Does anyone know of a solution that offers precise methods of tracking bandwidth utilizations at the per Megabyte or Gigabyte level and not at the rate of transfer level?

Some people are asking me if we can bill them in this manner, and I’m questioning whether the stats that the switch are giving us are that accurate.

Date: Fri, 20 Aug 2004 17:06:42 -0400
From: Drew Weaver

Does anyone know of a solution that offers precise methods of
tracking bandwidth utilizations at the per Megabyte or
Gigabyte level and not at the rate of transfer level?

Rate of transfer is determined using byte counters.

> Does anyone know of a solution that offers precise methods of
> tracking bandwidth utilizations at the per Megabyte or
> Gigabyte level and not at the rate of transfer level?

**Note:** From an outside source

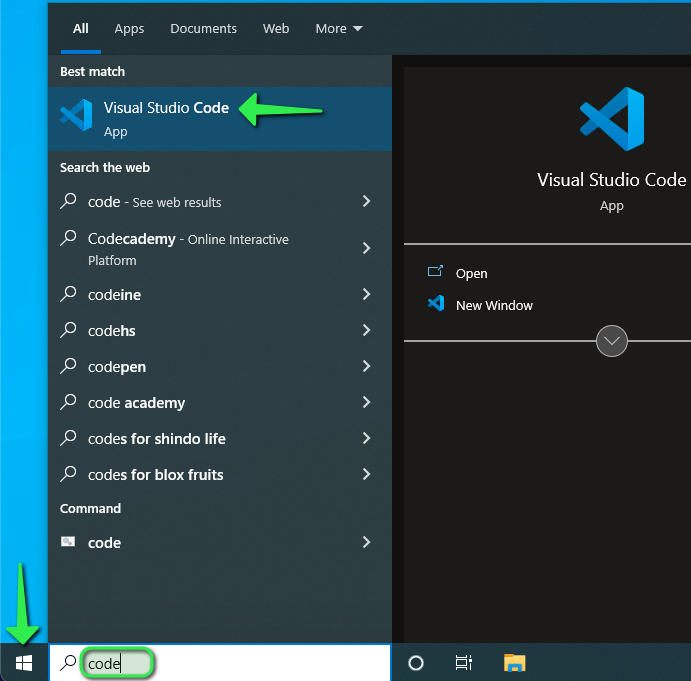
Task: Click Open in the app preview
Action: click(471, 273)
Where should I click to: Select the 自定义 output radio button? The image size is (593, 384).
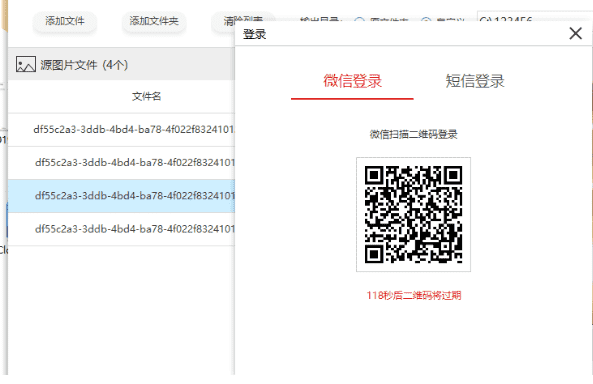(426, 20)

Rate of transfer is determined using byte counters.

[Eddy is saying "yes" in the above line].

I'm not sure that would be clear to me if I didn't already know the answer to the question. Forgive the Friday afternoon curve.

I don't know of any equipment that does NOT measure per-byte transferred. The Mbps is done by taking the bytes transferred (multiply by 8) and divide by the time involved, usually 5 minute periods.

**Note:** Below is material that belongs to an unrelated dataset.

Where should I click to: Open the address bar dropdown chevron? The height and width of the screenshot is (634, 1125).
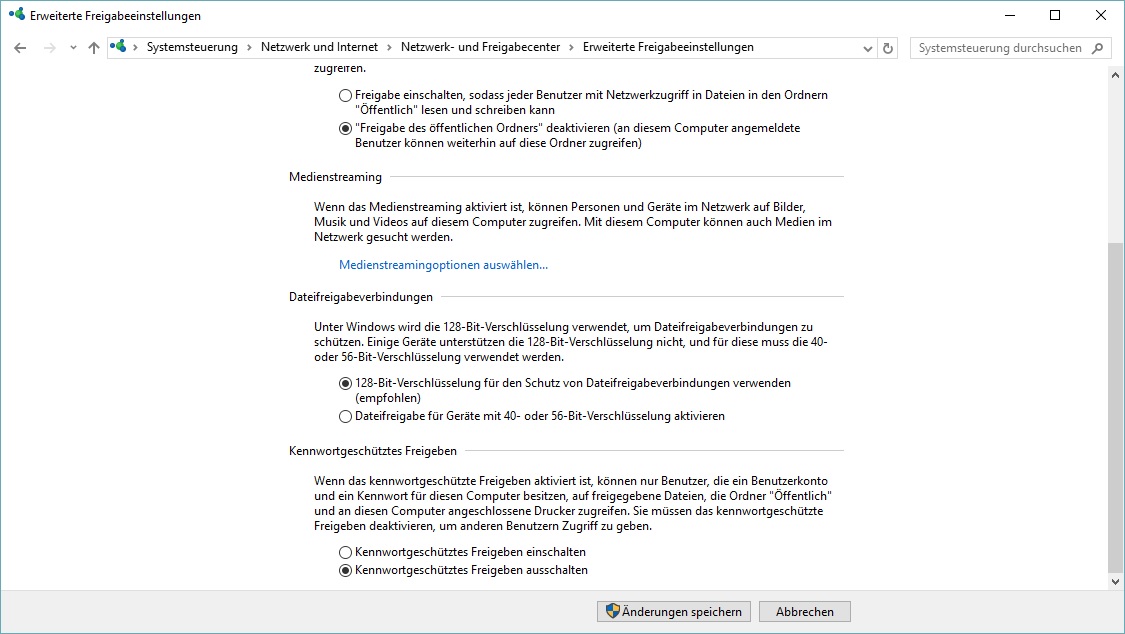pos(866,47)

Does anyone know of a solution that offers precise methods of
tracking bandwidth utilizations at the per Megabyte or Gigabyte level and
not at the rate of transfer level?

I've used a tool called "IOG", which works to some extent, but it looks
like it has problems with 64bit counters.

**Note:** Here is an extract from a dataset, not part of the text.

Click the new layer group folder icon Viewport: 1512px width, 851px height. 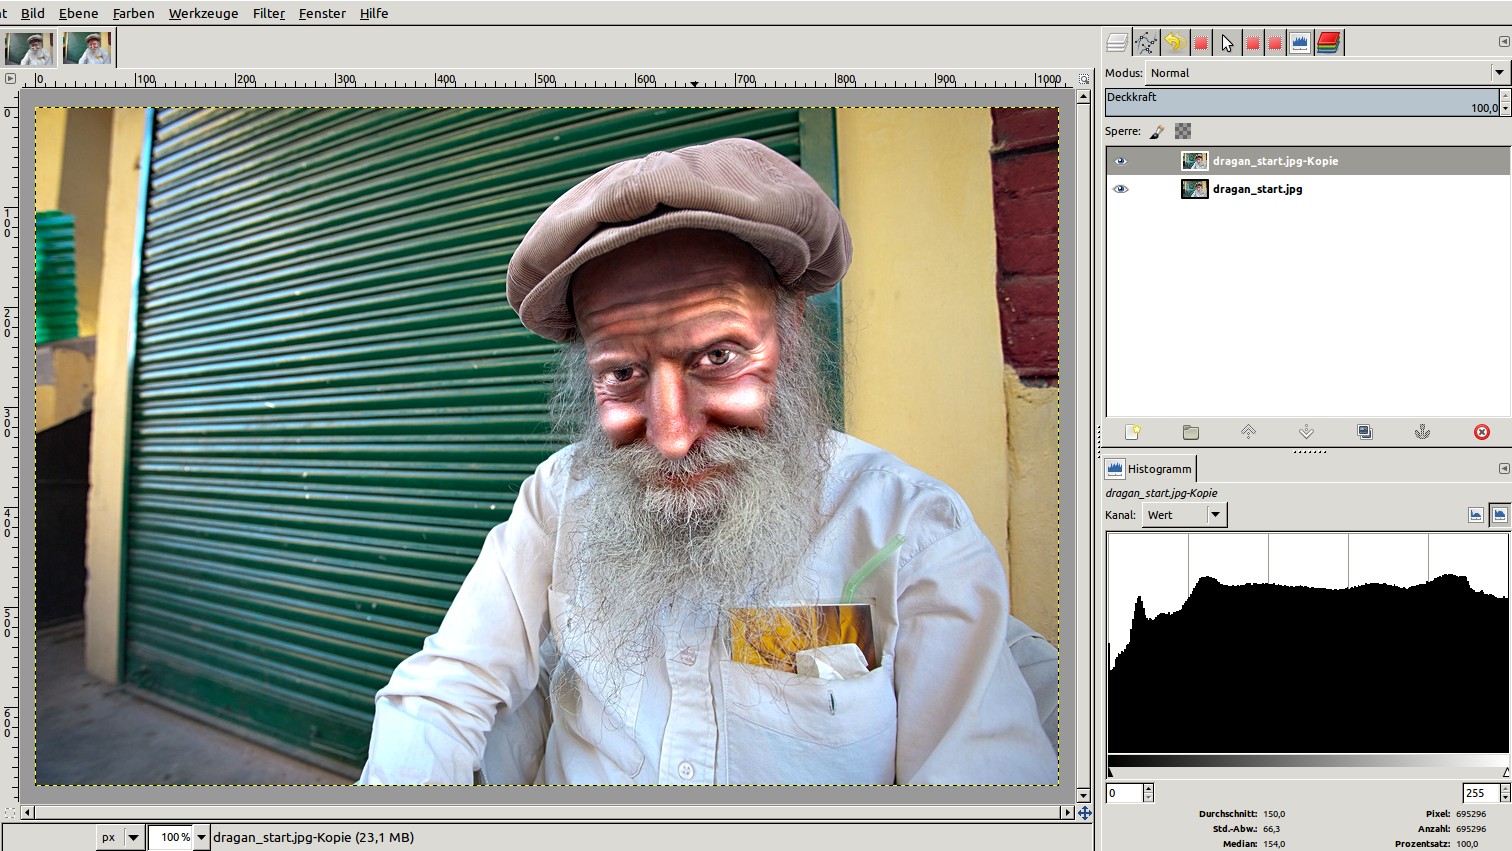coord(1190,432)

Some people are asking me if we can bill them in this manner, and I'm
questioning whether the stats that the switch are giving us are that
accurate.

Imagine this scenario:
Customer Buys 600GB of "transfer"
Customers transfers 600GB @ 100Mbps for however many hours.

If you're being billed with 95th percentile, and your customer is being
billed on transfer, guess who gets the short end of the stick...

simple but should work, do this with mrtg, set the data type to 'absolute' and
zero it at the start of each month, it will give you the total in a month.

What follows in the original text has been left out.